BRIEF: Reproduce the items below, replacing every occurrence of "Screen dimensions" with "Display size" and leaving everything else as it is.

========================================

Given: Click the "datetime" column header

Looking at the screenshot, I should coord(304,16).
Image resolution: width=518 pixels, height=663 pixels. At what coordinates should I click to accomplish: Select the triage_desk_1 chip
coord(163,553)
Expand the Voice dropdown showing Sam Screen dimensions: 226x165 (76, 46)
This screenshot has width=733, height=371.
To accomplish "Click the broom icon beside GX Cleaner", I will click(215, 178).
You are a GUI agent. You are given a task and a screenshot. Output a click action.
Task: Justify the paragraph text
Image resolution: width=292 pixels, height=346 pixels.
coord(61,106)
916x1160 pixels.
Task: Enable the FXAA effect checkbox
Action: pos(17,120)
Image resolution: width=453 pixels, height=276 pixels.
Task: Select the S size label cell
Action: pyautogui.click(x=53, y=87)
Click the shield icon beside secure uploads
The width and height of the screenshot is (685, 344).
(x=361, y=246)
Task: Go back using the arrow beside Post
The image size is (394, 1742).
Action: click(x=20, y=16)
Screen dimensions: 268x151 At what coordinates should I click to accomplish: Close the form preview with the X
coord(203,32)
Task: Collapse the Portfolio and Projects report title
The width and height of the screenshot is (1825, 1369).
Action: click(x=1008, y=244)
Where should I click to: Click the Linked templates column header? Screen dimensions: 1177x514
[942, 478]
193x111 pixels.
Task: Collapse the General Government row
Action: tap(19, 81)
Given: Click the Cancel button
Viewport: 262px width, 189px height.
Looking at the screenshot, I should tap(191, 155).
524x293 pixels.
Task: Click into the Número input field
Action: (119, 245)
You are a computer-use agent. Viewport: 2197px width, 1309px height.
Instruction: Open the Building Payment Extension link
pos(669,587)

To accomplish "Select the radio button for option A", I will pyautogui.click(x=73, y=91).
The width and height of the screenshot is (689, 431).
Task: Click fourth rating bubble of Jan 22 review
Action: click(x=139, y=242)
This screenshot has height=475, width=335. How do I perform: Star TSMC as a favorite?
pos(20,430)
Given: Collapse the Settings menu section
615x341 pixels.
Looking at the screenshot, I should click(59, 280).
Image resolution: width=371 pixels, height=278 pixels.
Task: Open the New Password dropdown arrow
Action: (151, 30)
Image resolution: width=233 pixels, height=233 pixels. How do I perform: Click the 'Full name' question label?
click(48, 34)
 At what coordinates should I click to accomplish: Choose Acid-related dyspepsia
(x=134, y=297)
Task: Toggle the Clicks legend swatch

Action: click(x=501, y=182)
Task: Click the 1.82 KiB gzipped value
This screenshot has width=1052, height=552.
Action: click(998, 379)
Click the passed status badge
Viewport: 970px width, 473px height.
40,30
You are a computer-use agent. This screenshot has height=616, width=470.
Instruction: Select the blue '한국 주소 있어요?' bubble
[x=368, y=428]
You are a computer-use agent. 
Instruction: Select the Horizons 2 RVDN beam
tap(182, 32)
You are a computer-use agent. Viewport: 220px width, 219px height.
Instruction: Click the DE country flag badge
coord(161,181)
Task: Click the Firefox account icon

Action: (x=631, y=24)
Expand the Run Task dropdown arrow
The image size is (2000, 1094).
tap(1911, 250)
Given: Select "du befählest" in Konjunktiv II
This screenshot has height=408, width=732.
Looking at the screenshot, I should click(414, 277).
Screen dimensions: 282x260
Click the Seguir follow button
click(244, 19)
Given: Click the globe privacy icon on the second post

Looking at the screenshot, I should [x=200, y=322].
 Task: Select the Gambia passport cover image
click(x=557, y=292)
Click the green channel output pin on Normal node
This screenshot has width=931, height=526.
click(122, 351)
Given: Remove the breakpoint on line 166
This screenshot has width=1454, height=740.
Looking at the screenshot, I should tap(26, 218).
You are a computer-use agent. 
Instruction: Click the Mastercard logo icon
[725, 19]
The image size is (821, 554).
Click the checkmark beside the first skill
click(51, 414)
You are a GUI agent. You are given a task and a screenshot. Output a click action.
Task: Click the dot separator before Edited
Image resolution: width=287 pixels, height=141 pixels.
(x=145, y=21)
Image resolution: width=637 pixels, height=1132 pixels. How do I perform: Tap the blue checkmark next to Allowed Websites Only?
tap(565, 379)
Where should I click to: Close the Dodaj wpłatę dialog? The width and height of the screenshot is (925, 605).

========================================

TASK RESPONSE:
Given: Click the "datetime" column header

Looking at the screenshot, I should coord(304,16).
Image resolution: width=518 pixels, height=663 pixels. At what coordinates should I click to accomplish: Select the triage_desk_1 chip
coord(163,553)
Expand the Voice dropdown showing Sam Display size: 226x165 (76, 46)
This screenshot has width=733, height=371.
To accomplish "Click the broom icon beside GX Cleaner", I will click(215, 178).
You are a GUI agent. You are given a task and a screenshot. Output a click action.
Task: Justify the paragraph text
Image resolution: width=292 pixels, height=346 pixels.
coord(61,106)
916x1160 pixels.
Task: Enable the FXAA effect checkbox
Action: pos(17,120)
Image resolution: width=453 pixels, height=276 pixels.
Task: Select the S size label cell
Action: pyautogui.click(x=53, y=87)
Click the shield icon beside secure uploads
The width and height of the screenshot is (685, 344).
(x=361, y=246)
Task: Go back using the arrow beside Post
The image size is (394, 1742).
Action: click(x=20, y=16)
Display size: 268x151 At what coordinates should I click to accomplish: Close the form preview with the X
coord(203,32)
Task: Collapse the Portfolio and Projects report title
The width and height of the screenshot is (1825, 1369).
Action: click(x=1008, y=244)
Where should I click to: Click the Linked templates column header? Display size: 1177x514
[942, 478]
193x111 pixels.
Task: Collapse the General Government row
Action: tap(19, 81)
Given: Click the Cancel button
Viewport: 262px width, 189px height.
Looking at the screenshot, I should tap(191, 155).
524x293 pixels.
Task: Click into the Número input field
Action: (119, 245)
You are a computer-use agent. Viewport: 2197px width, 1309px height.
Instruction: Open the Building Payment Extension link
pos(669,587)

To accomplish "Select the radio button for option A", I will pyautogui.click(x=73, y=91).
The width and height of the screenshot is (689, 431).
Task: Click fourth rating bubble of Jan 22 review
Action: click(x=139, y=242)
This screenshot has height=475, width=335. How do I perform: Star TSMC as a favorite?
pos(20,430)
Given: Collapse the Settings menu section
615x341 pixels.
Looking at the screenshot, I should click(59, 280).
Image resolution: width=371 pixels, height=278 pixels.
Task: Open the New Password dropdown arrow
Action: (151, 30)
Image resolution: width=233 pixels, height=233 pixels. How do I perform: Click the 'Full name' question label?
click(48, 34)
 At what coordinates should I click to accomplish: Choose Acid-related dyspepsia
(x=134, y=297)
Task: Toggle the Clicks legend swatch

Action: click(x=501, y=182)
Task: Click the 1.82 KiB gzipped value
This screenshot has width=1052, height=552.
Action: click(998, 379)
Click the passed status badge
Viewport: 970px width, 473px height.
40,30
You are a computer-use agent. This screenshot has height=616, width=470.
Instruction: Select the blue '한국 주소 있어요?' bubble
[x=368, y=428]
You are a computer-use agent. 
Instruction: Select the Horizons 2 RVDN beam
tap(182, 32)
You are a computer-use agent. Viewport: 220px width, 219px height.
Instruction: Click the DE country flag badge
coord(161,181)
Task: Click the Firefox account icon

Action: (x=631, y=24)
Expand the Run Task dropdown arrow
The image size is (2000, 1094).
tap(1911, 250)
Given: Select "du befählest" in Konjunktiv II
This screenshot has height=408, width=732.
Looking at the screenshot, I should click(414, 277).
Display size: 282x260
Click the Seguir follow button
click(244, 19)
Given: Click the globe privacy icon on the second post

Looking at the screenshot, I should [x=200, y=322].
 Task: Select the Gambia passport cover image
click(x=557, y=292)
Click the green channel output pin on Normal node
This screenshot has width=931, height=526.
click(122, 351)
Given: Remove the breakpoint on line 166
This screenshot has width=1454, height=740.
Looking at the screenshot, I should tap(26, 218).
You are a computer-use agent. 
Instruction: Click the Mastercard logo icon
[725, 19]
The image size is (821, 554).
Click the checkmark beside the first skill
click(51, 414)
You are a GUI agent. You are given a task and a screenshot. Output a click action.
Task: Click the dot separator before Edited
Image resolution: width=287 pixels, height=141 pixels.
(x=145, y=21)
Image resolution: width=637 pixels, height=1132 pixels. How do I perform: Tap the blue checkmark next to Allowed Websites Only?
tap(565, 379)
Where should I click to: Close the Dodaj wpłatę dialog? The width and height of the screenshot is (925, 605).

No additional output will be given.